1. varImp is a wrapper around the evimp function in the _______ package.
a) numpy
b) earth
c) plot
d) none of the mentioned
Answer: b
Explanation: The earth package is an implementation of Jerome Friedman’s Multivariate Adaptive Regression Splines.
2. Point out the wrong statement.
a) The trapezoidal rule is used to compute the area under the ROC curve
b) For regression, the relationship between each predictor and the outcome is evaluated
c) An argument, para, is used to pick the model fitting technique
d) All of the mentioned
Answer: c
Explanation: An argument, nonpara, is used to pick the model fitting technique.
3. Which of the following curve analysis is conducted on each predictor for classification?
a) NOC
b) ROC
c) COC
d) All of the mentioned
Answer: b
Explanation: For two class problems, a series of cutoffs is applied to the predictor data to predict the class.
4. Which of the following function tracks the changes in model statistics?
a) varImp
b) varImpTrack
c) findTrack
d) none of the mentioned
Answer: a
Explanation: GCV change value can also be tracked.
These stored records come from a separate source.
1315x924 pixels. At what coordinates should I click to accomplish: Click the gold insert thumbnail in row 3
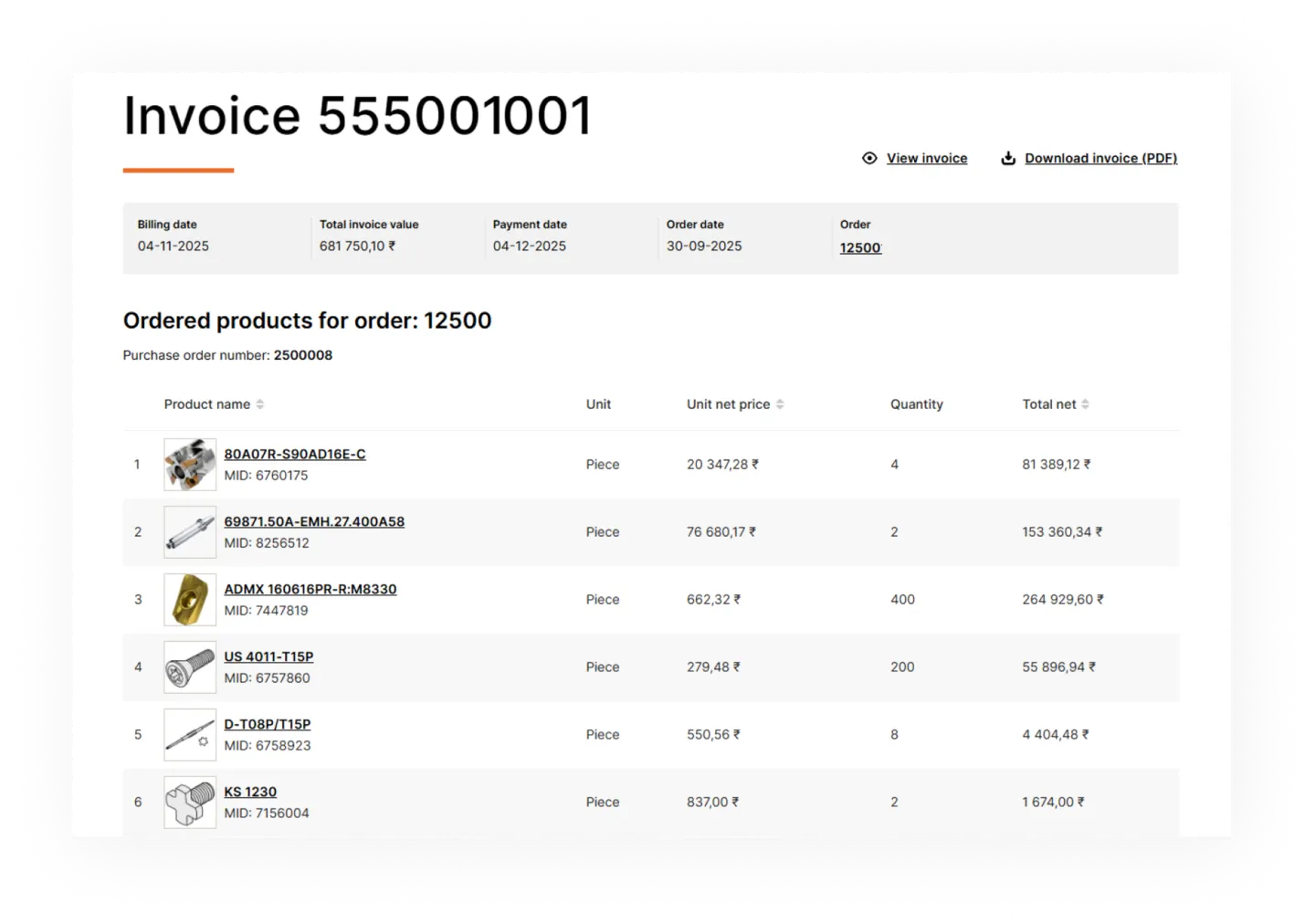tap(190, 600)
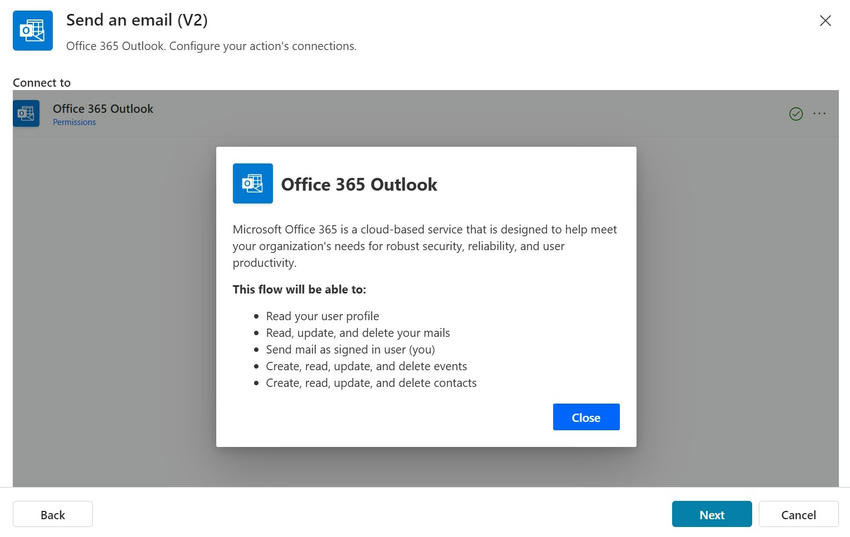
Task: Click 'Create, read, update, and delete contacts' item
Action: pos(371,383)

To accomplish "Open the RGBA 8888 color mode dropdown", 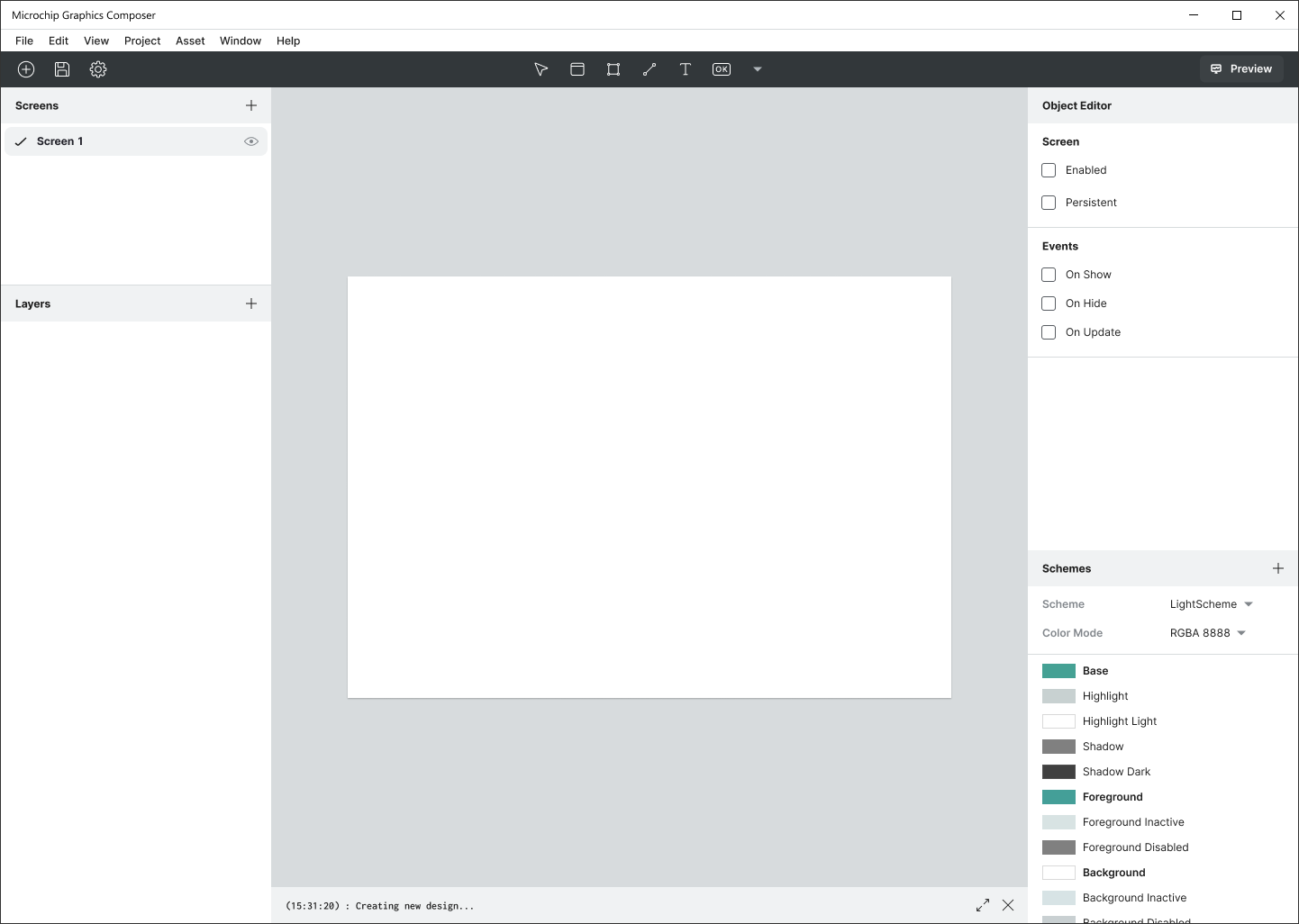I will pos(1207,633).
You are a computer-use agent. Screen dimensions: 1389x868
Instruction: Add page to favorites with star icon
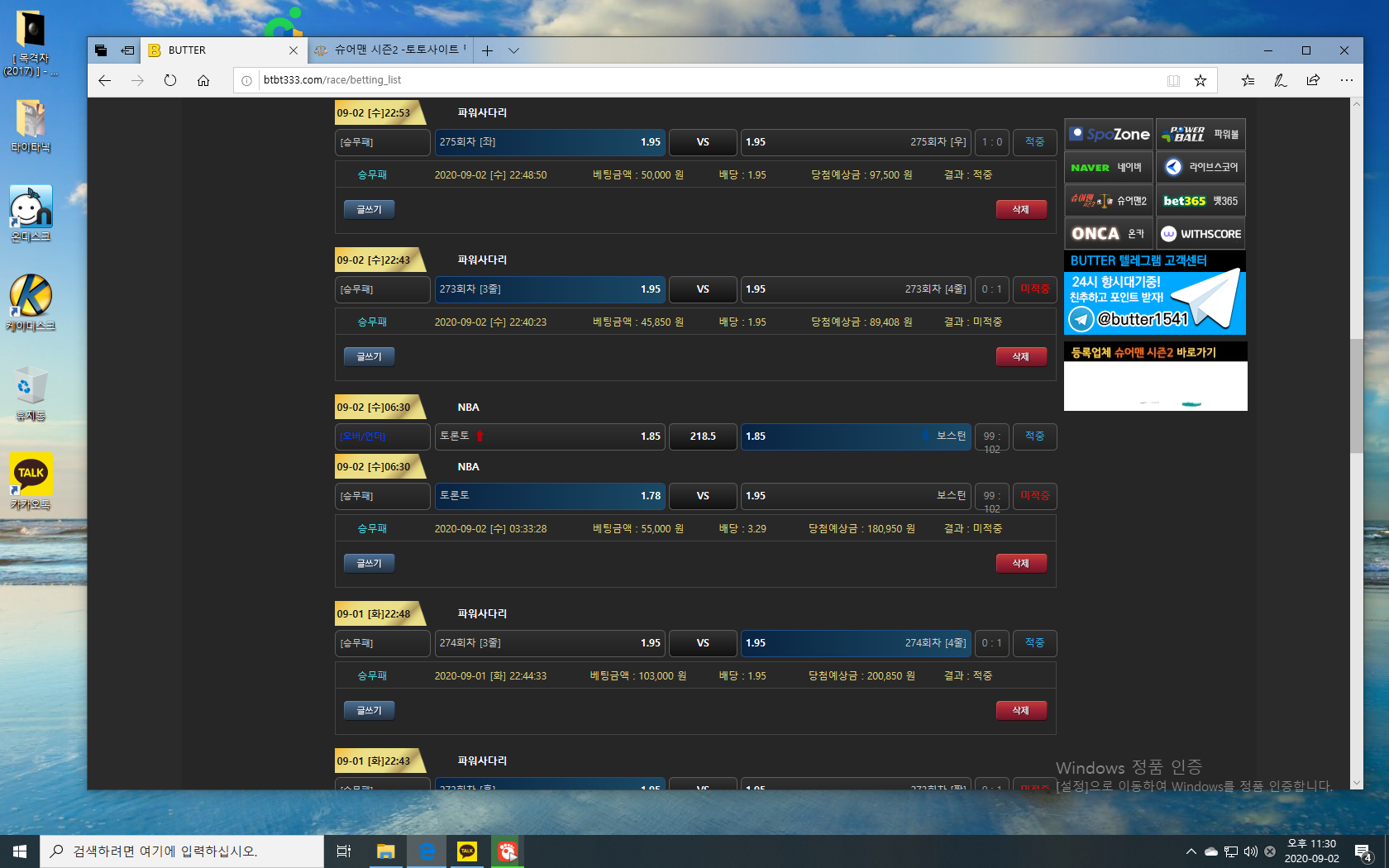coord(1200,80)
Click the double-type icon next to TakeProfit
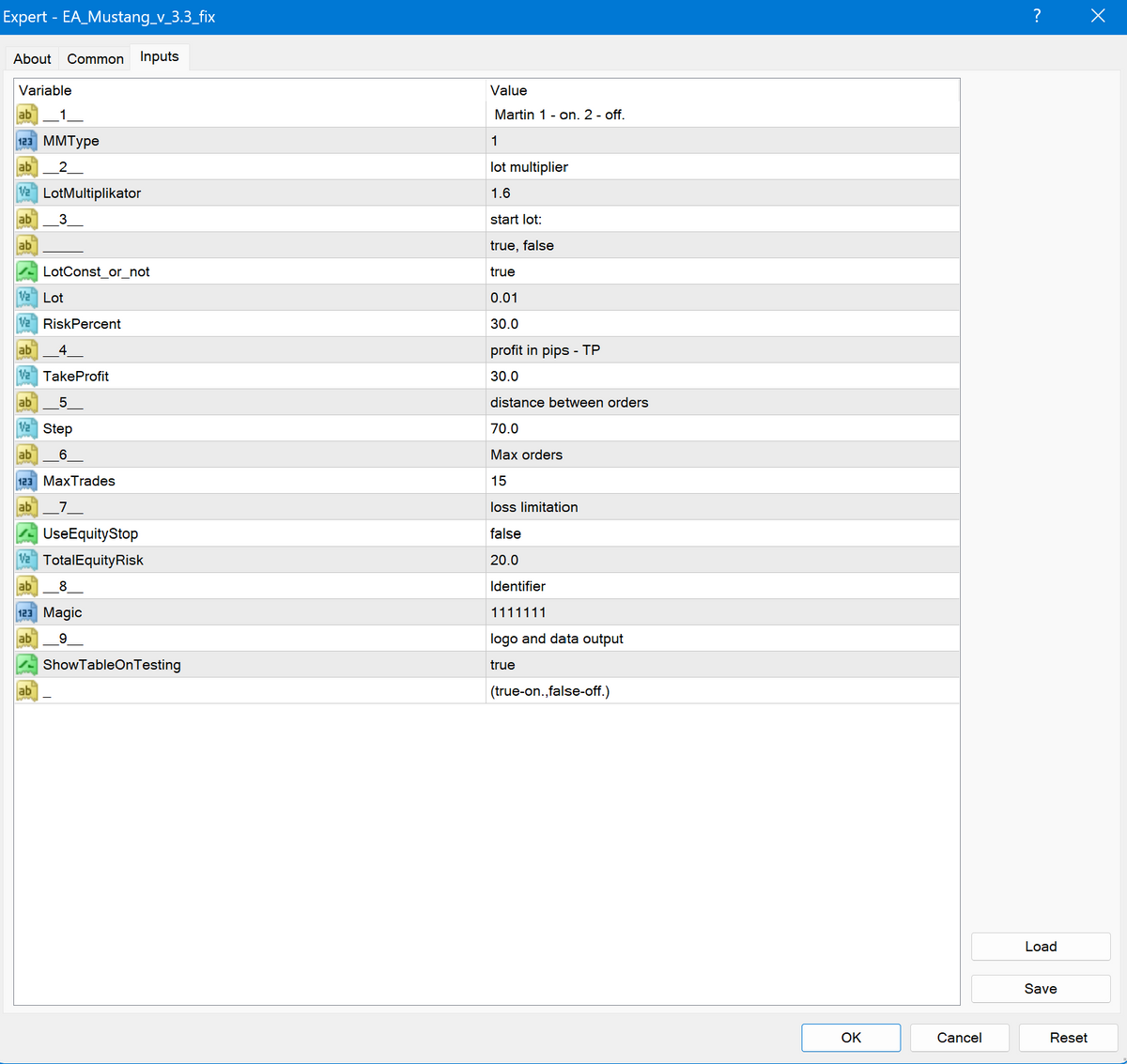The image size is (1127, 1064). [x=26, y=377]
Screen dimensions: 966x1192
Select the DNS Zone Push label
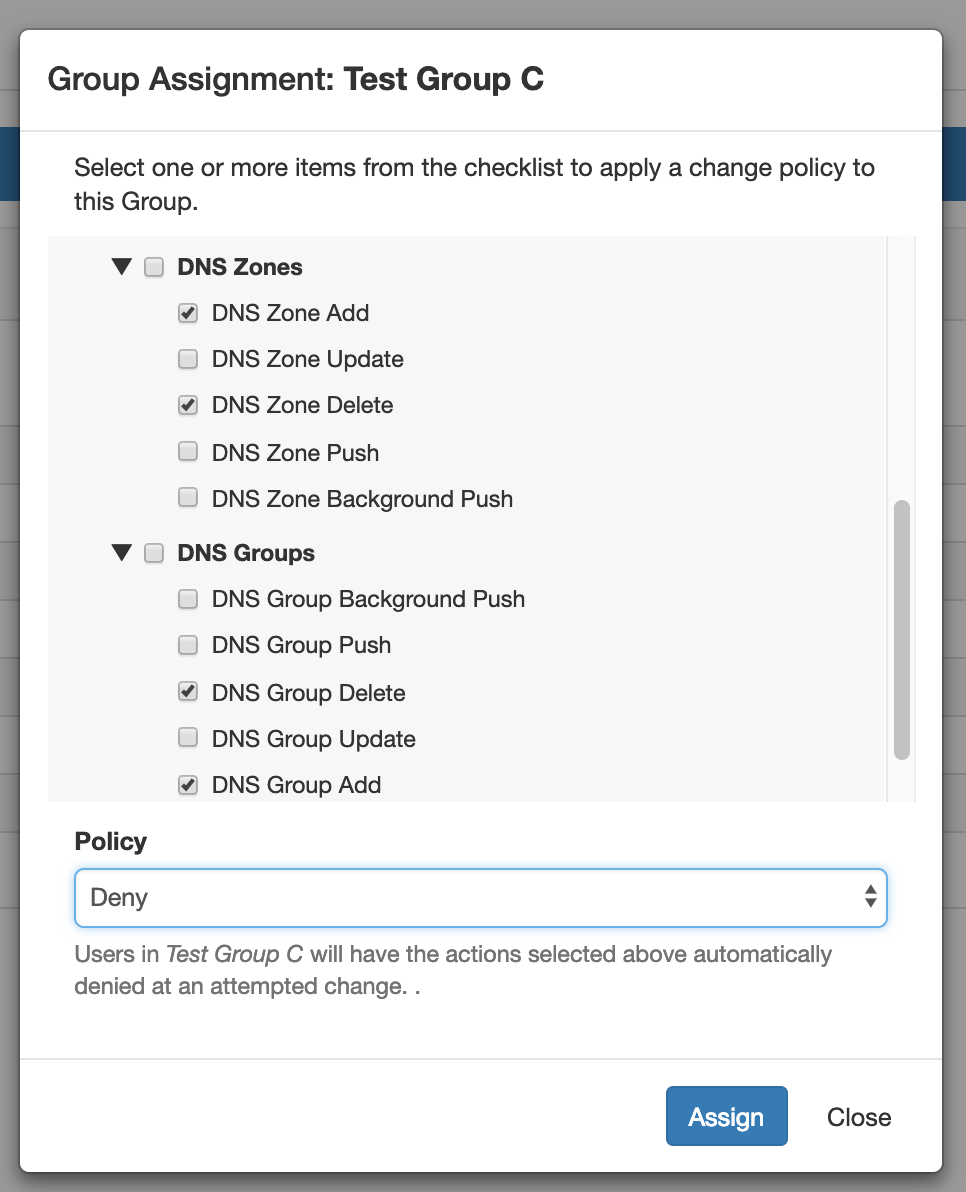(x=295, y=453)
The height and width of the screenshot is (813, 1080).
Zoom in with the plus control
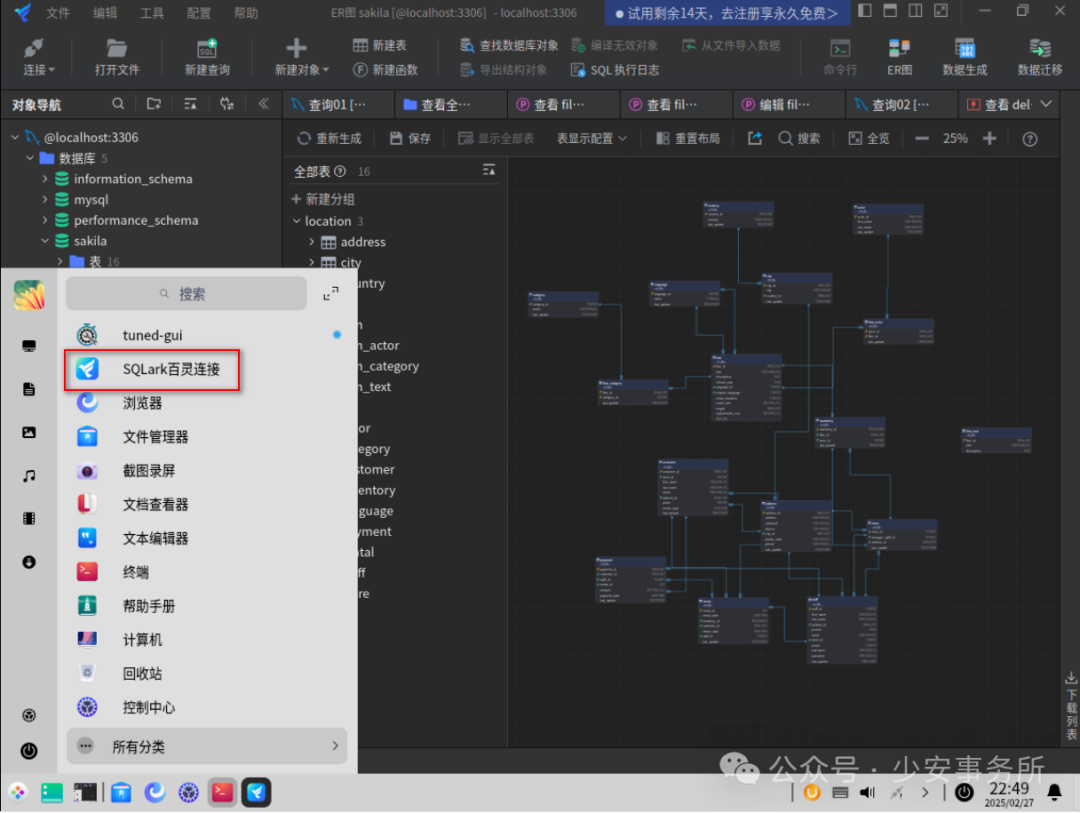pos(989,138)
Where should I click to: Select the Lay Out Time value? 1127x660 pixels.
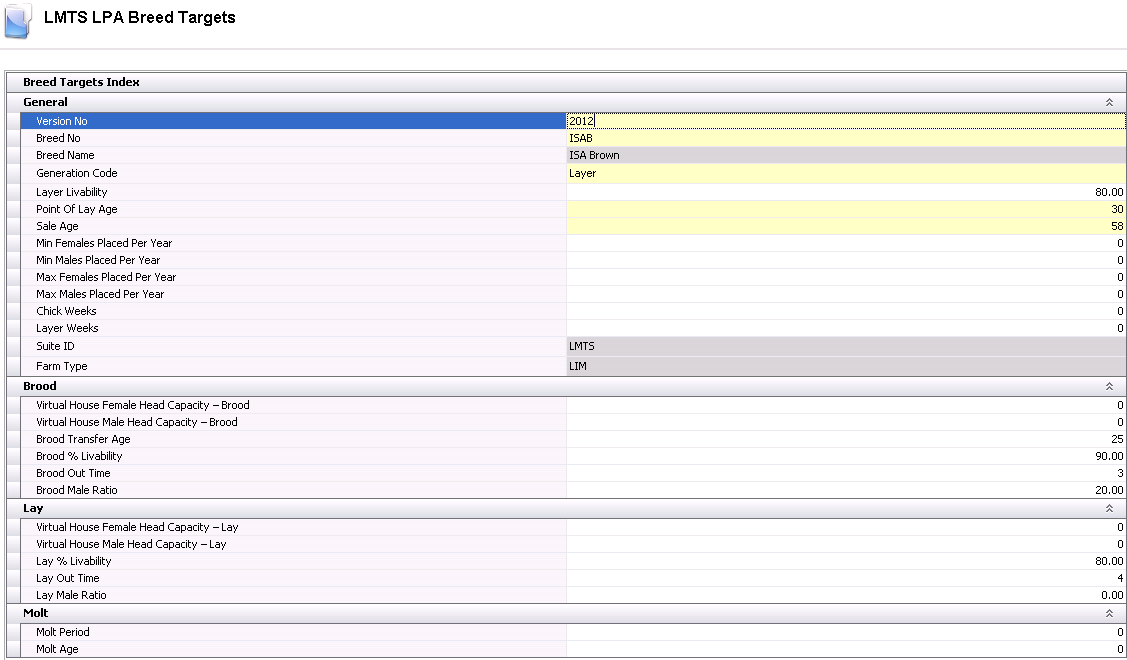point(845,578)
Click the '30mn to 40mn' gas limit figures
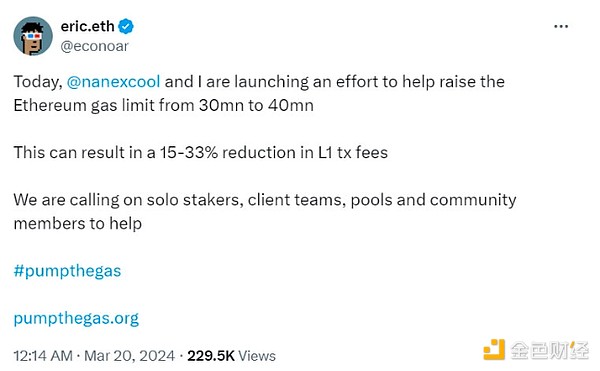 tap(256, 105)
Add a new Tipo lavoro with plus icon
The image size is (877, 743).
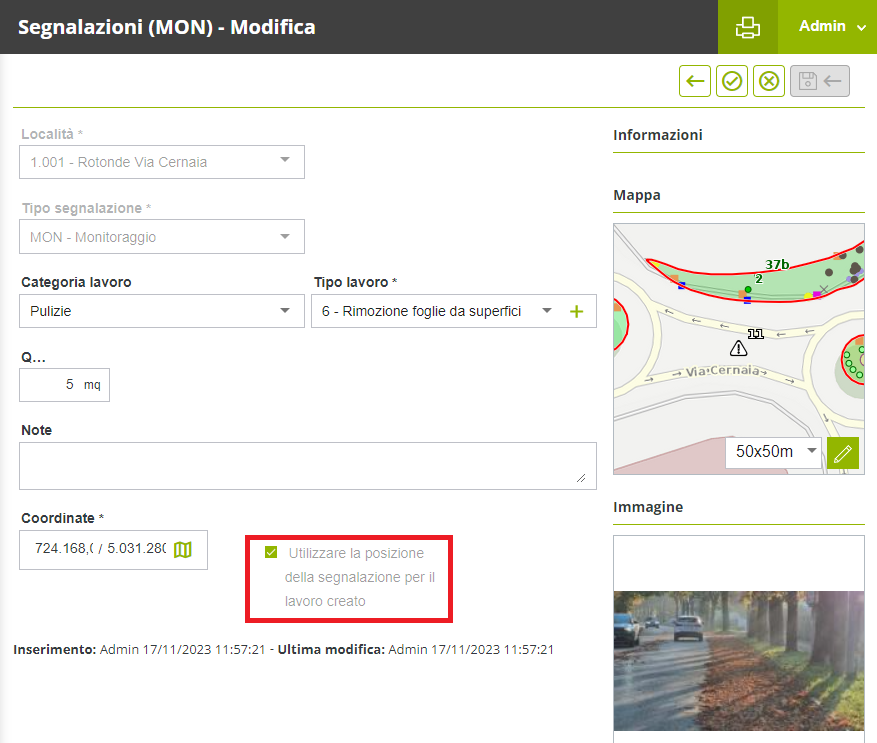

5. Point out the correct statement.
a) The difference between the class centroids and the overall centroid is used to measure the variable influence
b) The Bagged Trees output contains variable usage statistics
c) Boosted Trees uses different approach as a single tree
d) None of the mentioned
Answer: a
Explanation: The larger the difference between the class centroid and the overall center of the data, the larger the separation between the classes.
6. Which of the following model model include a backwards elimination feature selection routine?
a) MCV
b) MARS
c) MCRS
d) All of the mentioned
Answer: b
Explanation: MARS stands for Multivariate Adaptive Regression Splines.
7. The advantage of using a model-based approach is that is more closely tied to the model performance.
a) True
b) False
Answer: a
Explanation: Model-based approach is able to incorporate the correlation structure between the predictors into the importance calculation.
8. Which of the following model sums the importance over each boosting iteration?
a) Boosted trees
b) Bagged trees
c) Partial least squares
d) None of the mentioned
Answer: a
Explanation: gbm package can be used here.
9. Which of the following argument is used to set importance values?
a) scale
b) set
c) value
d) all of the mentioned
Answer: a
Explanation: All measures of importance are scaled to have a maximum value of 100.
10. For most classification models, each predictor will have a separate variable importance for each class.
a) True
b) False
Answer: a
Explanation: The exceptions are classification trees, bagged trees and boosted trees.